_Written exercise_
Reproduce the data from the line that contains "The height and" through the line that contains "Select version 240628", both lines included, keeping the requests, and offset every coordinate in the answers by adding 18 to it.

_Listed entries_

- - - -

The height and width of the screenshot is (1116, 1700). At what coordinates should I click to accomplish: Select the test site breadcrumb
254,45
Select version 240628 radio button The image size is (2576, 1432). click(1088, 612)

- - - -

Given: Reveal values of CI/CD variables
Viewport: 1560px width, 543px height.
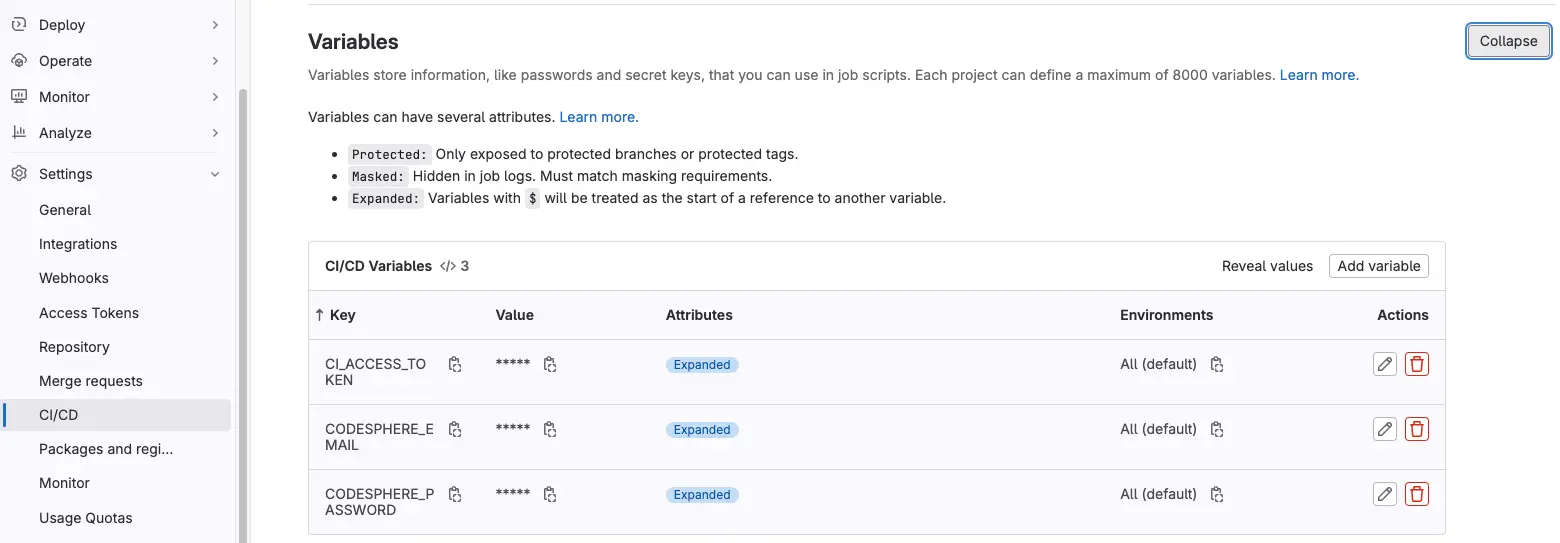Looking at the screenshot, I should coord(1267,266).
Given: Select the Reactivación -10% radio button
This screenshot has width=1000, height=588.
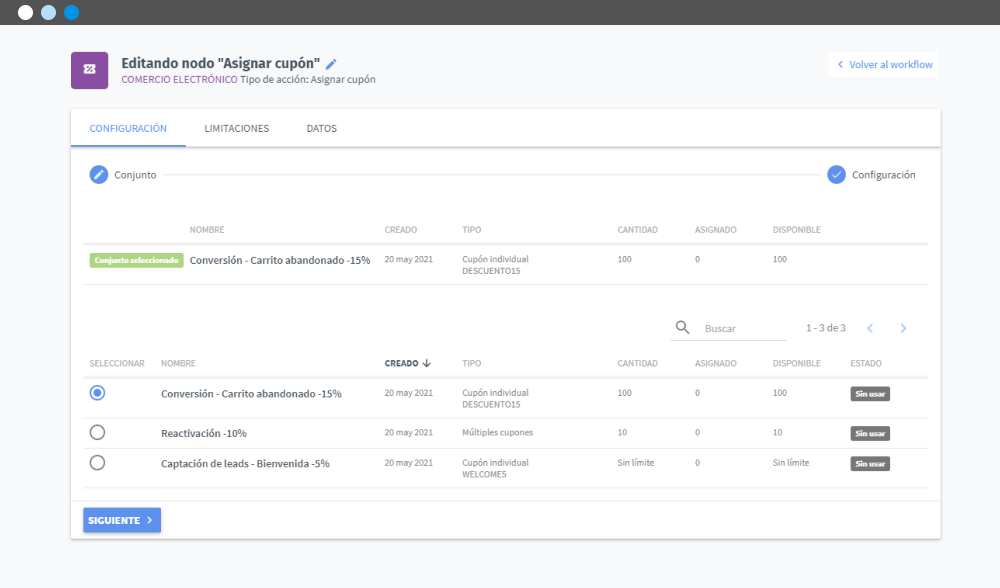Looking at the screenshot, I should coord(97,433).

- - - -

_Written response_
The height and width of the screenshot is (1116, 1700). At what coordinates should I click to accomplish: Select the test site breadcrumb
272,63
Select version 240628 radio button The image size is (2576, 1432). click(1106, 630)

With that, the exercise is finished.